One breezy August afternoon in the village of Cashiers, North Carolina, I accompanied my mother to the local library. Despite a population of some 200 souls, the library is impressive and well-sponsored by the families who spend their summers in the mountains. They had received donations of estate books as part of the civic tradition of raising funds for community projects and we went to browse through what was available. A book edited by Whit Burnett—idea by John Pen—caught my eye, titled This Is My Best: Over 150 Self-Chosen and Complete Masterpieces, Together with Their Reasons for Their Selection. As I flipped through the pages, I began to realize what an extraordinary piece of literary history it was. Published by Dial Press in 1942, the editor had asked the influential writers of the time to “edit their entire lifetime output to select the one unit which in their own, uninfluenced opinion represents their best creative moment. A book composed over many years, the focusing of many lifetime viewpoints, a public revelation of the private opinions of our best authors on how they look upon themselves, and what, in their writings, they most value.”

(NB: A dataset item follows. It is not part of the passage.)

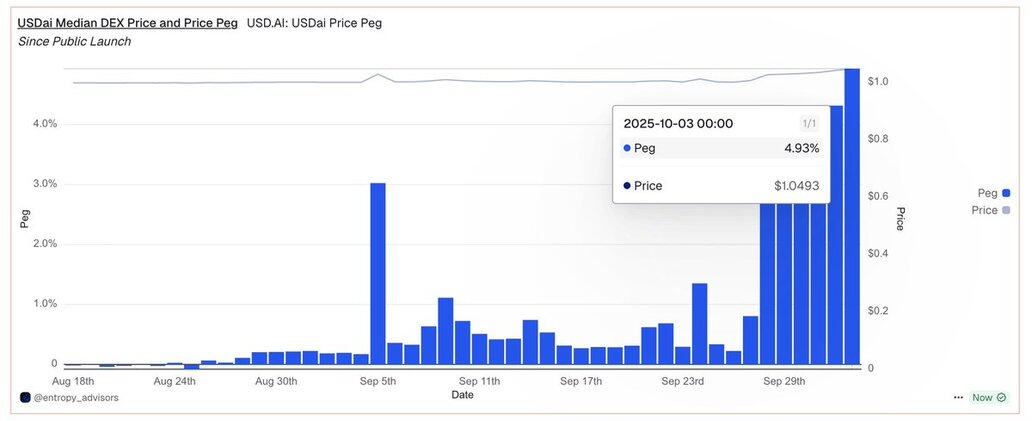This screenshot has width=1032, height=421.
Task: Click the Peg legend color square
Action: tap(1007, 193)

The introduction explains that neither T. S. Eliot nor Gertrude Stein were able to contribute because they were in Europe (this was 1942). However, William Faulkner, Pearl Buck, Sinclair Lewis, Ernest Hemingway, Willa Cather, Theodore Dreiser, Wallace Stevens, Langston Hughes, a trove of writers, thinkers, poets and philosophers contributed by selecting their own favorite writing. Some took the exercise to be a form of torture, but made the effort. John Dos Passos wrote that “The pages in past books you remember so vividly as having turned out well have a way of going sour on you when you look them up again.” Booth Tarkington considered that “There are few writers, and they are to be envied for their youth, who can be fond concerning works of their own construction already in cold print.”

Others were quite pleased to be asked. William Saroyan boasted outright “I have little use for any other kind of writing, unless it is my own, in which case I am devoted to the stuff.” Dorothy Parker, in pure Parkerian finesse, responded: “Now what is a writer to say about a sample of his own work? If he takes one course, he’s simpering. If he goes the opposite way, he’s Saroyan. It may be that I felt a certain maternal obligation to say a few words in its favor. Nobody else did.”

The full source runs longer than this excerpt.